*** Begin section ***

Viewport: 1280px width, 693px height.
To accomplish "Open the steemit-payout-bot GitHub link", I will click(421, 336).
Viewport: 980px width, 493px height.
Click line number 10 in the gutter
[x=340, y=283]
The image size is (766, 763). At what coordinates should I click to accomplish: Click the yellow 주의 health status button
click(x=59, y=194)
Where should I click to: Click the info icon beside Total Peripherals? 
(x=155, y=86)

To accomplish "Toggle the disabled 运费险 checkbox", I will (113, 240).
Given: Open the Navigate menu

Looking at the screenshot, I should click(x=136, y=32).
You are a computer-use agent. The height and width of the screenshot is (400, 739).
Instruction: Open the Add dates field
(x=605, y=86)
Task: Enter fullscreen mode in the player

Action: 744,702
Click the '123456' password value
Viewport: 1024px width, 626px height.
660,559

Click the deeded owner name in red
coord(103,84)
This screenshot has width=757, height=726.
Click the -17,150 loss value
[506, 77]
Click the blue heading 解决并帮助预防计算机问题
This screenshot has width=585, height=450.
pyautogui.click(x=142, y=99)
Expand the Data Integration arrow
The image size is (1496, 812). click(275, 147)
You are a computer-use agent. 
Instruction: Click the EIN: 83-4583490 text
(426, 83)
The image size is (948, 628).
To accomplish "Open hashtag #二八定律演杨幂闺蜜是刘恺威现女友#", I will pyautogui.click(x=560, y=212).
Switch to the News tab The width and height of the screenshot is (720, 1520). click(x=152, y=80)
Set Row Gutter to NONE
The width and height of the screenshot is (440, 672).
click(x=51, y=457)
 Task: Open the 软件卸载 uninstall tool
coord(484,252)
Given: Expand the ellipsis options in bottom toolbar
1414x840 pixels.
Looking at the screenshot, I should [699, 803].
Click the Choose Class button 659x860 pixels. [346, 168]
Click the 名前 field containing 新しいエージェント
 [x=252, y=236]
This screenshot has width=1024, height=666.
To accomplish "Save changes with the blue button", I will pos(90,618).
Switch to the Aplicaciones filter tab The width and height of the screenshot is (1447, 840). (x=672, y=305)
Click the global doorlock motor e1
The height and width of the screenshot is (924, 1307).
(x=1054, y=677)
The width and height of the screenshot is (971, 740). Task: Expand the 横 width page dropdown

*** End section ***

-- Your goal --
No line before the one with "Switch to the News" belongs in the answer; copy that line and the rest of the records exactly.

-- Solution for this problem --
Switch to the News tab The width and height of the screenshot is (720, 1520). click(x=152, y=80)
Set Row Gutter to NONE
The width and height of the screenshot is (440, 672).
click(x=51, y=457)
 Task: Open the 软件卸载 uninstall tool
coord(484,252)
Given: Expand the ellipsis options in bottom toolbar
1414x840 pixels.
Looking at the screenshot, I should [699, 803].
Click the Choose Class button 659x860 pixels. [346, 168]
Click the 名前 field containing 新しいエージェント
 [x=252, y=236]
This screenshot has width=1024, height=666.
To accomplish "Save changes with the blue button", I will pos(90,618).
Switch to the Aplicaciones filter tab The width and height of the screenshot is (1447, 840). (x=672, y=305)
Click the global doorlock motor e1
The height and width of the screenshot is (924, 1307).
(x=1054, y=677)
The width and height of the screenshot is (971, 740). Task: Expand the 横 width page dropdown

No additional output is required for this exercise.